Dataset entries
===
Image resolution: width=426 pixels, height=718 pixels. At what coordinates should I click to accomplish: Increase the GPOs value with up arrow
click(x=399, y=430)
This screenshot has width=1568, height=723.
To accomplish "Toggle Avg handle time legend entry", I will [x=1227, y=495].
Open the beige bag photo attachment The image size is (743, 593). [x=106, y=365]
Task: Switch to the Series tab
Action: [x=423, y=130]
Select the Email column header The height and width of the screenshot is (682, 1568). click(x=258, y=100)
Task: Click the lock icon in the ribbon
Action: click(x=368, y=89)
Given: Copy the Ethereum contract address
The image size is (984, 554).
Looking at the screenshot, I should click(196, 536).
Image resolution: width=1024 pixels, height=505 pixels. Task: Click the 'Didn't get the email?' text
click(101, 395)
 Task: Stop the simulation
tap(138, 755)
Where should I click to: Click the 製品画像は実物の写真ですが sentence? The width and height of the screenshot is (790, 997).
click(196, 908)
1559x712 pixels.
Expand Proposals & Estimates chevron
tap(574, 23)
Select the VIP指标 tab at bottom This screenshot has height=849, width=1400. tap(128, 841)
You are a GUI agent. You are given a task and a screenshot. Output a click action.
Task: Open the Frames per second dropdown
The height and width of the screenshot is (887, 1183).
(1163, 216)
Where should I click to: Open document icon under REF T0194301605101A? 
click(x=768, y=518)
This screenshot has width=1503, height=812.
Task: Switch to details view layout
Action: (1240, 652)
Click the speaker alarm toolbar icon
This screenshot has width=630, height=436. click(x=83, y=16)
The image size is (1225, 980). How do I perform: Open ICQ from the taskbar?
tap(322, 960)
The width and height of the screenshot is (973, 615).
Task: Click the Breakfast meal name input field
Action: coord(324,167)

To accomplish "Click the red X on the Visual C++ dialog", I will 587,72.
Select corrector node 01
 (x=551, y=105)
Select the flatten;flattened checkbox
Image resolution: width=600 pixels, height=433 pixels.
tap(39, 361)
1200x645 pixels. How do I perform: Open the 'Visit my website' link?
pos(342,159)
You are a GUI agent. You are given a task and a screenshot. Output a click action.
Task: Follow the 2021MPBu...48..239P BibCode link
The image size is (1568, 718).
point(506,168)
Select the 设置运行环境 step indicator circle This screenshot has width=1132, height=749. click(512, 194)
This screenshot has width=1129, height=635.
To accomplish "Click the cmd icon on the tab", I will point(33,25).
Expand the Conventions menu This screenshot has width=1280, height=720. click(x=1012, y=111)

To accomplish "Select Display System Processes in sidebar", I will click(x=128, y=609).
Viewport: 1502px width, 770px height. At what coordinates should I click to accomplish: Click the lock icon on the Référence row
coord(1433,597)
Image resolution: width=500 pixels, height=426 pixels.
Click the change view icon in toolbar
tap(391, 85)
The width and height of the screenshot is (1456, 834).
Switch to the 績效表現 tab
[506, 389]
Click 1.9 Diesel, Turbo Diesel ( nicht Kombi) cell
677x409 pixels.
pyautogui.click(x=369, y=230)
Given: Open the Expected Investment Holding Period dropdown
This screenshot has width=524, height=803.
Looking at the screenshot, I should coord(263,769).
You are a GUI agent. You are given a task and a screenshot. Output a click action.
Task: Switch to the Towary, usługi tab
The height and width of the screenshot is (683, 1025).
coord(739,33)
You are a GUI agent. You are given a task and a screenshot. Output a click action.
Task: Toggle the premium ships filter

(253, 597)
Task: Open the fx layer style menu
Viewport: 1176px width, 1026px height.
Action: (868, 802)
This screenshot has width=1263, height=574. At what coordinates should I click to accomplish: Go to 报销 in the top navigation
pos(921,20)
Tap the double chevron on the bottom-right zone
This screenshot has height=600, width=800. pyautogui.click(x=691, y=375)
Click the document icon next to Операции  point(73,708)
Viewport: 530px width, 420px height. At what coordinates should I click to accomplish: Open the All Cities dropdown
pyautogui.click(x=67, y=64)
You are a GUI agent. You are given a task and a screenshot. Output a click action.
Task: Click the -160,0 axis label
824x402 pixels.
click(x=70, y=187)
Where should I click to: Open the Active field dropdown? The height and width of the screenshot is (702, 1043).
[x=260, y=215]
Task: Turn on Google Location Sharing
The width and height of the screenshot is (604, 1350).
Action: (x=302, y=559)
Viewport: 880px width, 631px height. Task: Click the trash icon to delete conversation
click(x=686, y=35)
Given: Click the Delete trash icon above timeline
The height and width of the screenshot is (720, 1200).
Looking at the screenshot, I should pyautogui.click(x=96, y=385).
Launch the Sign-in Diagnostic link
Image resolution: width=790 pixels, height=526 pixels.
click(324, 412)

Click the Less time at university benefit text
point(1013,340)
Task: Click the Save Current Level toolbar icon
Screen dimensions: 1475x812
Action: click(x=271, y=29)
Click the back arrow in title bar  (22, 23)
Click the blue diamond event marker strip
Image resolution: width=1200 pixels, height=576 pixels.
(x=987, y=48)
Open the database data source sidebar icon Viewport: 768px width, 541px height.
===
TASK DESCRIPTION:
Word for word, write out each of the records shown above.

EXERCISE SOLUTION:
Image resolution: width=426 pixels, height=718 pixels. At what coordinates should I click to accomplish: Increase the GPOs value with up arrow
click(x=399, y=430)
This screenshot has width=1568, height=723.
To accomplish "Toggle Avg handle time legend entry", I will [x=1227, y=495].
Open the beige bag photo attachment The image size is (743, 593). [x=106, y=365]
Task: Switch to the Series tab
Action: [x=423, y=130]
Select the Email column header The height and width of the screenshot is (682, 1568). click(x=258, y=100)
Task: Click the lock icon in the ribbon
Action: click(x=368, y=89)
Given: Copy the Ethereum contract address
The image size is (984, 554).
Looking at the screenshot, I should click(196, 536).
Image resolution: width=1024 pixels, height=505 pixels. Task: Click the 'Didn't get the email?' text
click(101, 395)
 Task: Stop the simulation
tap(138, 755)
Where should I click to: Click the 製品画像は実物の写真ですが sentence? The width and height of the screenshot is (790, 997).
click(196, 908)
1559x712 pixels.
Expand Proposals & Estimates chevron
tap(574, 23)
Select the VIP指标 tab at bottom This screenshot has height=849, width=1400. tap(128, 841)
You are a GUI agent. You are given a task and a screenshot. Output a click action.
Task: Open the Frames per second dropdown
The height and width of the screenshot is (887, 1183).
(1163, 216)
Where should I click to: Open document icon under REF T0194301605101A? 
click(x=768, y=518)
This screenshot has width=1503, height=812.
Task: Switch to details view layout
Action: (1240, 652)
Click the speaker alarm toolbar icon
This screenshot has width=630, height=436. click(x=83, y=16)
The image size is (1225, 980). How do I perform: Open ICQ from the taskbar?
tap(322, 960)
The width and height of the screenshot is (973, 615).
Task: Click the Breakfast meal name input field
Action: coord(324,167)

To accomplish "Click the red X on the Visual C++ dialog", I will 587,72.
Select corrector node 01
 (x=551, y=105)
Select the flatten;flattened checkbox
Image resolution: width=600 pixels, height=433 pixels.
tap(39, 361)
1200x645 pixels. How do I perform: Open the 'Visit my website' link?
pos(342,159)
You are a GUI agent. You are given a task and a screenshot. Output a click action.
Task: Follow the 2021MPBu...48..239P BibCode link
The image size is (1568, 718).
point(506,168)
Select the 设置运行环境 step indicator circle This screenshot has width=1132, height=749. click(512, 194)
This screenshot has width=1129, height=635.
To accomplish "Click the cmd icon on the tab", I will point(33,25).
Expand the Conventions menu This screenshot has width=1280, height=720. click(x=1012, y=111)

To accomplish "Select Display System Processes in sidebar", I will click(x=128, y=609).
Viewport: 1502px width, 770px height. At what coordinates should I click to accomplish: Click the lock icon on the Référence row
coord(1433,597)
Image resolution: width=500 pixels, height=426 pixels.
Click the change view icon in toolbar
tap(391, 85)
The width and height of the screenshot is (1456, 834).
Switch to the 績效表現 tab
[506, 389]
Click 1.9 Diesel, Turbo Diesel ( nicht Kombi) cell
677x409 pixels.
pyautogui.click(x=369, y=230)
Given: Open the Expected Investment Holding Period dropdown
This screenshot has width=524, height=803.
Looking at the screenshot, I should coord(263,769).
You are a GUI agent. You are given a task and a screenshot. Output a click action.
Task: Switch to the Towary, usługi tab
The height and width of the screenshot is (683, 1025).
coord(739,33)
You are a GUI agent. You are given a task and a screenshot. Output a click action.
Task: Toggle the premium ships filter

(253, 597)
Task: Open the fx layer style menu
Viewport: 1176px width, 1026px height.
Action: (868, 802)
This screenshot has width=1263, height=574. At what coordinates should I click to accomplish: Go to 报销 in the top navigation
pos(921,20)
Tap the double chevron on the bottom-right zone
This screenshot has height=600, width=800. pyautogui.click(x=691, y=375)
Click the document icon next to Операции  point(73,708)
Viewport: 530px width, 420px height. At what coordinates should I click to accomplish: Open the All Cities dropdown
pyautogui.click(x=67, y=64)
You are a GUI agent. You are given a task and a screenshot. Output a click action.
Task: Click the -160,0 axis label
824x402 pixels.
click(x=70, y=187)
Where should I click to: Open the Active field dropdown? The height and width of the screenshot is (702, 1043).
[x=260, y=215]
Task: Turn on Google Location Sharing
The width and height of the screenshot is (604, 1350).
Action: (x=302, y=559)
Viewport: 880px width, 631px height. Task: Click the trash icon to delete conversation
click(x=686, y=35)
Given: Click the Delete trash icon above timeline
The height and width of the screenshot is (720, 1200).
Looking at the screenshot, I should pyautogui.click(x=96, y=385).
Launch the Sign-in Diagnostic link
Image resolution: width=790 pixels, height=526 pixels.
click(324, 412)

Click the Less time at university benefit text
point(1013,340)
Task: Click the Save Current Level toolbar icon
Screen dimensions: 1475x812
Action: click(x=271, y=29)
Click the back arrow in title bar  (22, 23)
Click the blue diamond event marker strip
Image resolution: width=1200 pixels, height=576 pixels.
(x=987, y=48)
Open the database data source sidebar icon Viewport: 768px width, 541px height.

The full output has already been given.